中国 IT 大手の Alibaba は 2026 年 8 月 3 日、同社の AI モデルシリーズ「Qwen」における最大規模の新モデル「Qwen3.8-Max」を正式発表しました。同モデルは 2026 年 7 月 19 日に上海で開催された World AI Conference(WAIC)で初めて披露されており、今回の正式発表を受けてクラウド経由での API 提供が始まっています。モデル本体のデータは翌週以降にオープンウエイトモデルとして一般公開される予定です。
技術面では、「MoE(Mixture of Experts)」と呼ばれるアーキテクチャを採用しています。これは、モデル全体では 2.4 兆パラメータという巨大な規模を持ちながら、実際の処理時には入力に応じて必要な「専門家(エキスパート)」だけを稼働させる仕組みで、動作時のパラメータ数は約 950 億に抑えられます。これにより、大規模モデルならではの表現力を保ちながら、推論コストを大幅に下げられる点が競合モデルとの差別化要因となっています。
コンテキストウィンドウ(一度に処理できる情報量)も大きく、最大100万トークン(1M)となっていて、200 ページを超える文書や、約 100 時間分の映像を 1 回のリクエストで処理できるとされています。加えて、テキストだけでなく画像や動画も入力として扱えるマルチモーダル対応となっており、幅広い用途に活用できる設計になっています。
Alibaba がとりわけ強調しているのが、このモデルの「自律性」です。単なる質問応答ツールではなく、数日から数週間にわたる業務プロジェクトを自分で判断しながら進める「AI エージェント」として設計されていて、社内テストでは実際のソフトウェア開発プロジェクトを 16 日間にわたって自律的に進めたと報告しています。

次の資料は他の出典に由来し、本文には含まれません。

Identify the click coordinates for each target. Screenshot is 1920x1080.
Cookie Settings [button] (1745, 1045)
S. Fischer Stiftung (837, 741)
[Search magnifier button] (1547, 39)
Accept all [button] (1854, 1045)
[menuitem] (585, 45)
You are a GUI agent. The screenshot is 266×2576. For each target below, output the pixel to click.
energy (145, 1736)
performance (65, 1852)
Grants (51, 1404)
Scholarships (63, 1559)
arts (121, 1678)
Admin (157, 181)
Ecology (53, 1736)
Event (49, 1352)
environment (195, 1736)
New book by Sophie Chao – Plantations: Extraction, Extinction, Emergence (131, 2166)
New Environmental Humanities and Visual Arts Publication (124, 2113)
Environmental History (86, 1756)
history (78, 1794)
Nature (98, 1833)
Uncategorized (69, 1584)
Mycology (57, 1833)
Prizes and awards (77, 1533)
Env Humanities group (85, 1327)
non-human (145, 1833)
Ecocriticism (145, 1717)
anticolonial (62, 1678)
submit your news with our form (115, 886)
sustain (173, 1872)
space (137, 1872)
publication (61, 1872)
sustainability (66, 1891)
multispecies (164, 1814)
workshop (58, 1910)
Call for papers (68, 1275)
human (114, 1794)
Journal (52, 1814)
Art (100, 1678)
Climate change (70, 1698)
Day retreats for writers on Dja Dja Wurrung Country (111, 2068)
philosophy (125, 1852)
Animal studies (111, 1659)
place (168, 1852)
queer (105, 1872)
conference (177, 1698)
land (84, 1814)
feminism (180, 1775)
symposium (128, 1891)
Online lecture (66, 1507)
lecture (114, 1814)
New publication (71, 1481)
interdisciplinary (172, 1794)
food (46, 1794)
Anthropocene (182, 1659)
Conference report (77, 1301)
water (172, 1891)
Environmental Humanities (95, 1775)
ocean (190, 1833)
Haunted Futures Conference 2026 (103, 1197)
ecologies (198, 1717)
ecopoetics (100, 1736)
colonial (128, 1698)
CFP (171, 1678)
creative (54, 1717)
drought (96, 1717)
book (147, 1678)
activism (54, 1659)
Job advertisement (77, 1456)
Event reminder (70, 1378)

性能評価では、研究論文の再現性を測る「PaperBench」で 93.0 点と首位を記録し、指示への対応精度を測る「IFBench」でも競合を 10 ポイント以上引き離しています。一方で、幅広い知識を問う「Humanity’s Last Exam」では他社モデルを下回るなど、得意不得意がはっきりと分かれる結果でした。
市場の反応も好調で、発表当日に Alibaba の香港上場株は 7 % 上昇しました。中国の AI 開発競争は引き続き激しく、今回は小型版の「Qwen3.8-27B」の無償公開も合わせて発表されています。